- Born: John Steven Barry 31 August 1924 Minneapolis, Minnesota
- Died: 3 July 2009 (aged 84)
- Education: University of Minnesota
- Occupation: Businessman

= John Barry (WD-40) =

American businessman

John Steven Barry (August 31, 1924 – July 3, 2009) was an American business executive who popularized WD-40, a water-displacing spray and solvent that had been created in the 1950s for use in the space program and spread its use in the consumer market.

==Early life and education==
Barry was born in Minneapolis, Minnesota. He attended the University of Minnesota, from which he received a bachelor's degree in mechanical engineering. He was designated to participate in an officer's training program after enlisting in the United States Navy, as part of which he attended Columbia University and Harvard University. After his military service, he attended the MIT Sloan School of Management, earning a master's degree in business administration. He had been hired by 3M after graduation, but was called to active duty in the Navy during the Korean War.

==WD-40==
The product had originally been created by Rocket Chemical Company in 1953 as a degreasing and rust-preventing spray, with the name WD-40 coming from "water displacement, formulation successful in 40th attempt". One of its earliest users was Convair, which used the liquid to protect the outside of its SM-65 Atlas missiles. Norm Larsen, one of WD-40's creators, saw that Convair employees had found uses in their homes and started marketing the product in stores starting in 1958. Barry had no involvement in the company until he was hired in 1969 to succeed his father-in-law, Cy Irving, as its chief executive office and president, with one of his first actions being to rename the company WD-40 Company after its best-known product, reasoning that the company was not in the rocket business, after all.

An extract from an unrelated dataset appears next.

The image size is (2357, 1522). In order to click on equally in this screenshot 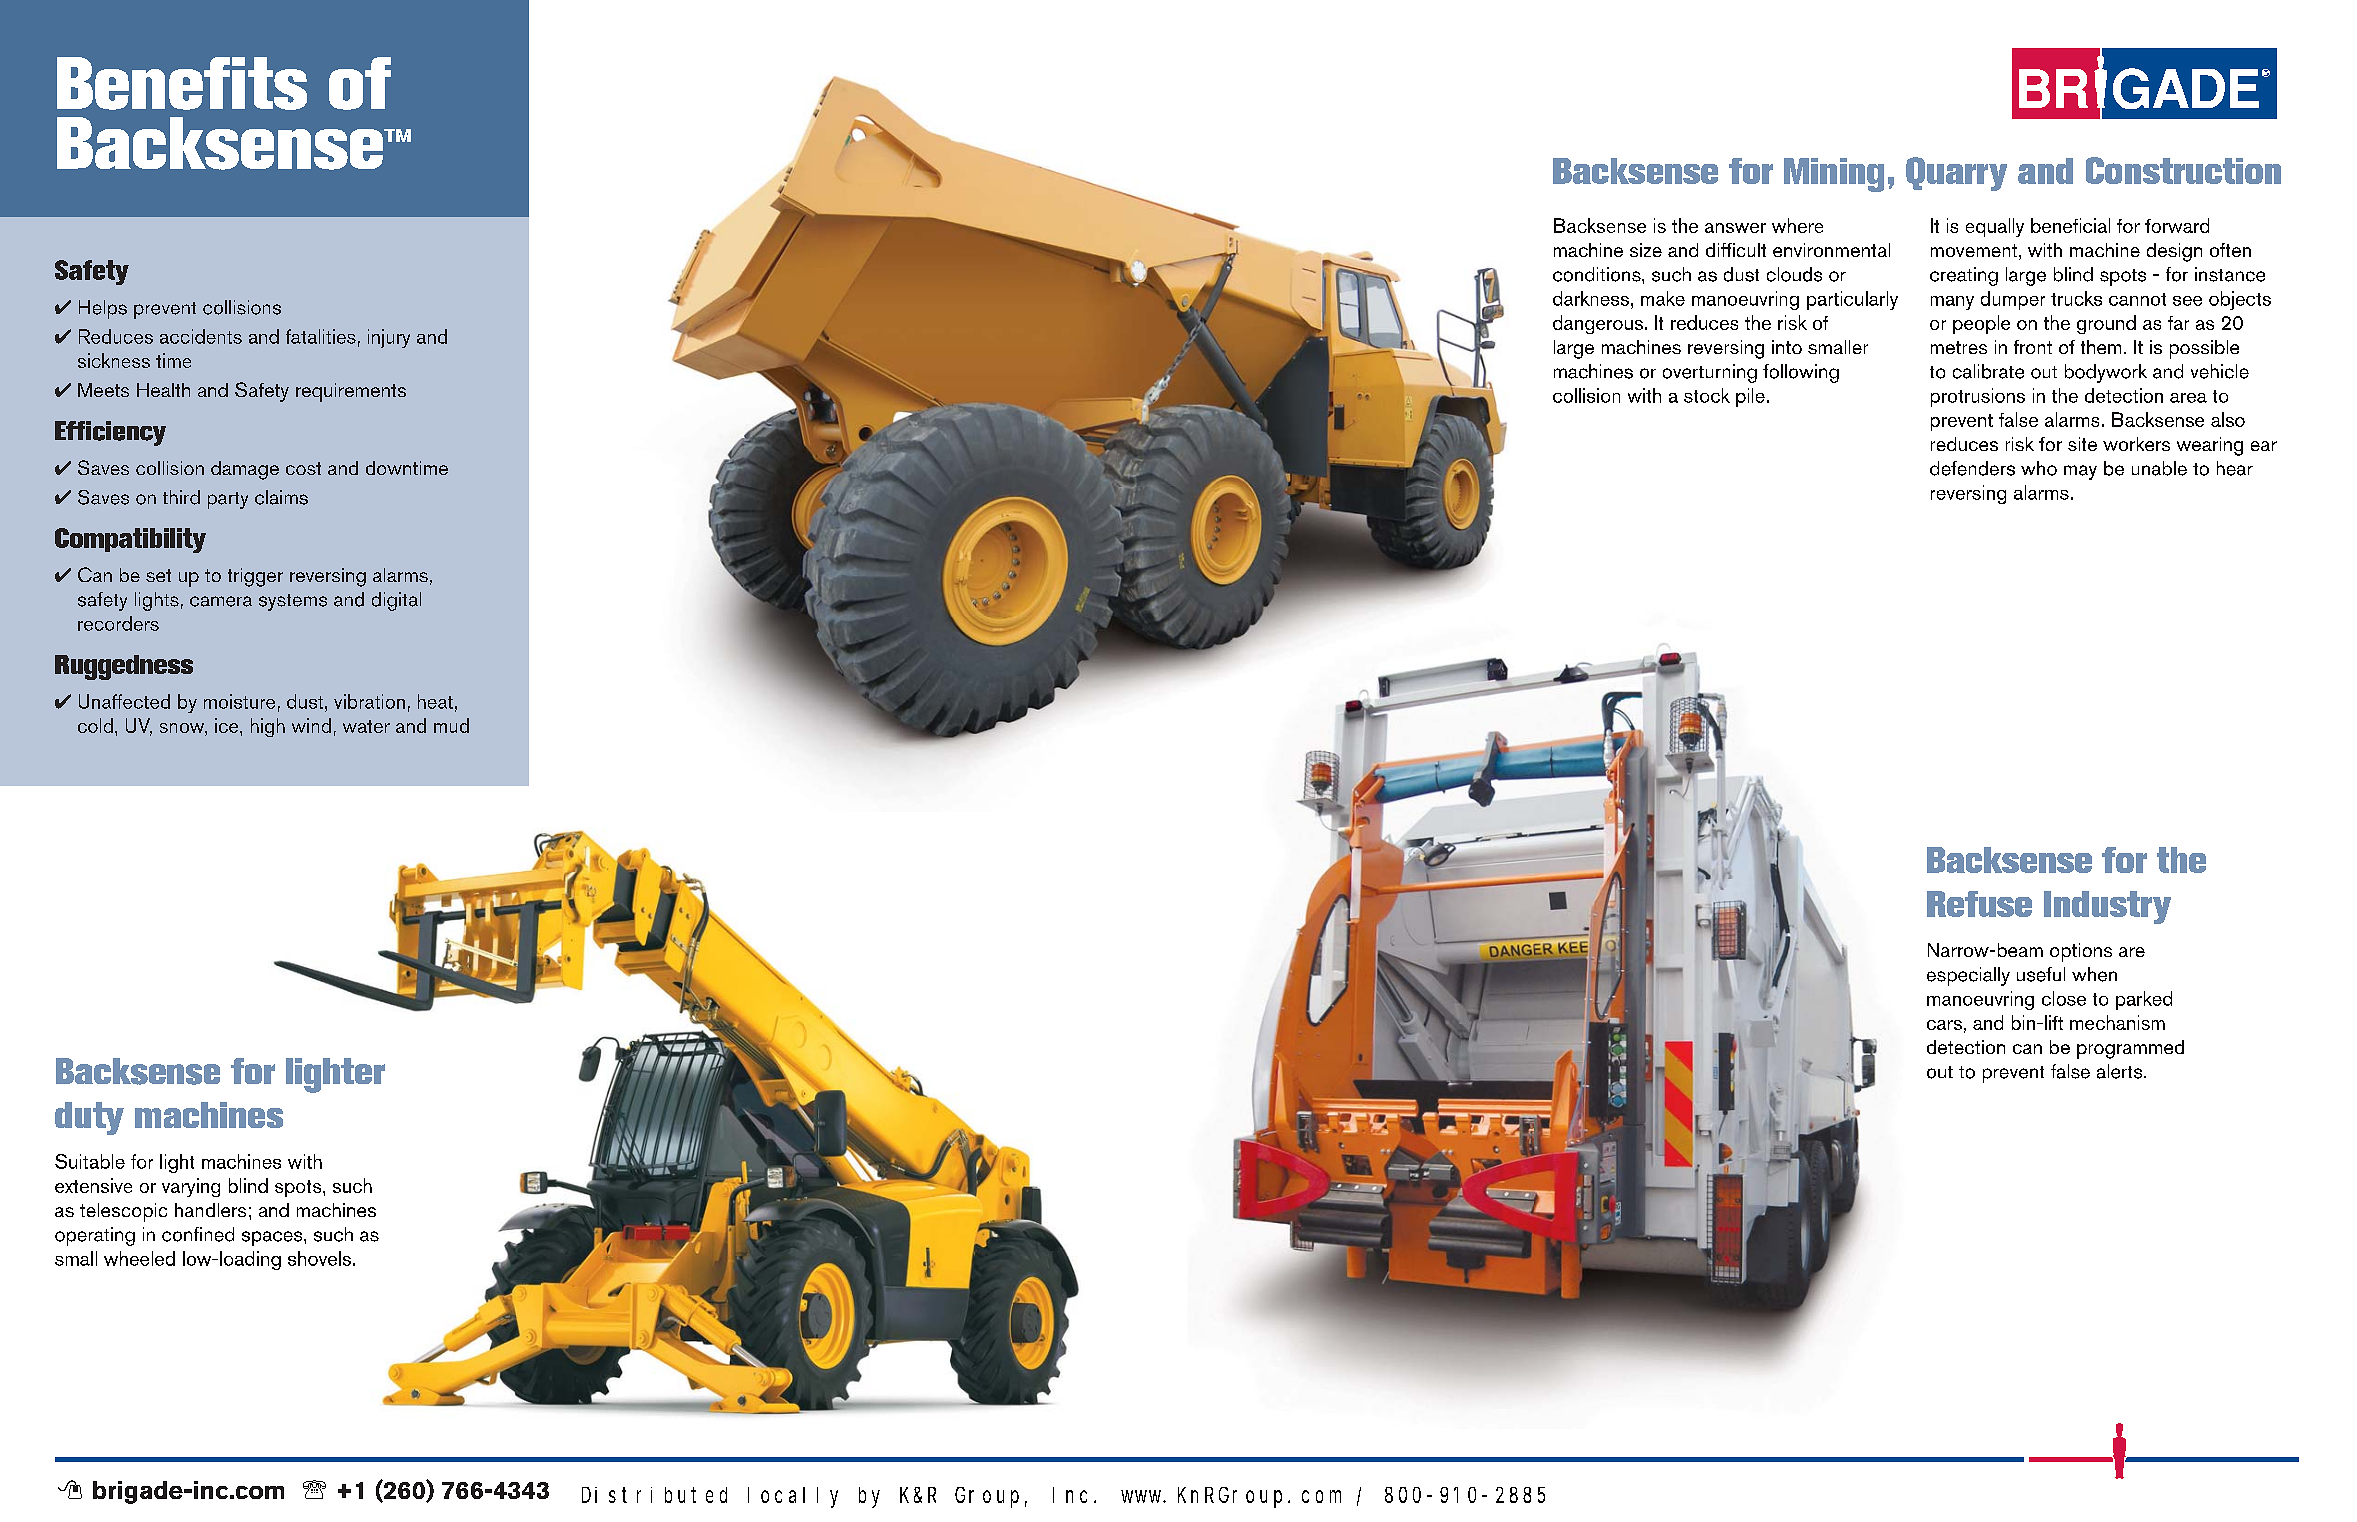, I will do `click(1995, 227)`.
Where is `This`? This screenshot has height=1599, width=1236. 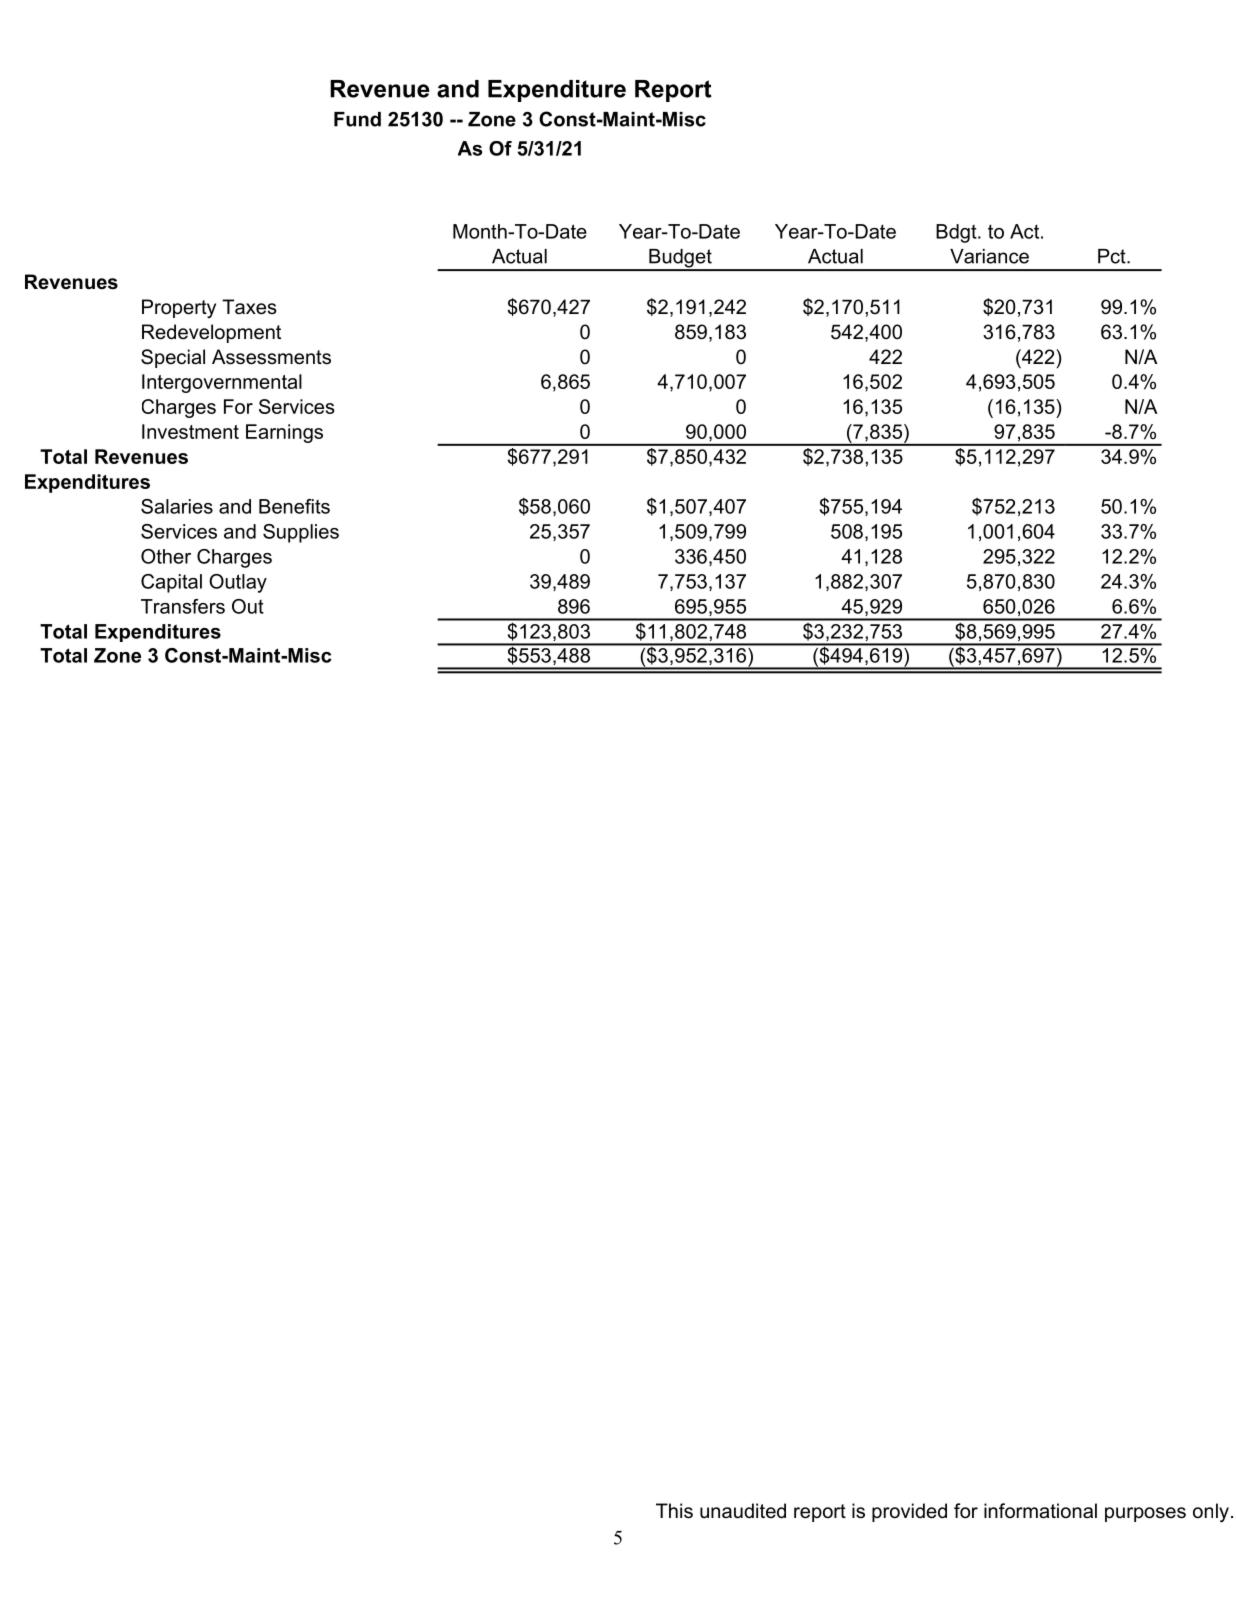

Through creative marketing, Barry was able to significantly increase the product's market through additional advertising spending, improving the design of the product and its distinctive blue and yellow aerosol can, expanding sales into supermarkets to tap into impulse purchases and growing distribution from 1,200 wholesalers when he was hired to 14,000 within a decade in the United States and internationally. Barry was fond of using free product samples as a promotional tool, including 10,000 that were sent monthly to soldiers fighting in the Vietnam War to help maintain their weapons in the difficult climate. Barry steadfastly resisted the received wisdom that diversification was the optimal marketing strategy, resolutely keeping the company a one-product firm.

Though Barry acknowledged that other companies had products that were similar to his, he ensured that the firm jealously protected its trademark and that it never fully revealed the components used in its manufacture to the public. He refused to produce a private label version of the product for Sears, Roebuck and Company, emphasizing that at WD-40 "we are a marketing company" even if they "appear to be a manufacturing company". Company surveys showed that 80% of American households had the product, using it for the standard squeaky hinges and road tar removal, to ungluing tongues stuck to frozen metal and removing a python from under a bus.

Barry stepped down as president and CEO in September 1990 and was succeeded by Gerald C. Schleif. Barry left his role as chairman of the board in September 2000, and was followed in the post by Daniel W. Derbes. Sales grew from $2 million in 1970, his first full year at the company, to $90 million in 1990 and $317 million in the year before his death.

==Personal==
Barry died at age 84 on July 3, 2009, due to pulmonary fibrosis in a skilled nursing center in La Jolla in San Diego, California. He was survived by his wife, the former Marian A. Irving; a daughter, Deborah B. Faneros of Camarillo, California, two sons, Stephen A. Barry of Escondido and Randy P. Barry of San Diego, and four grandsons.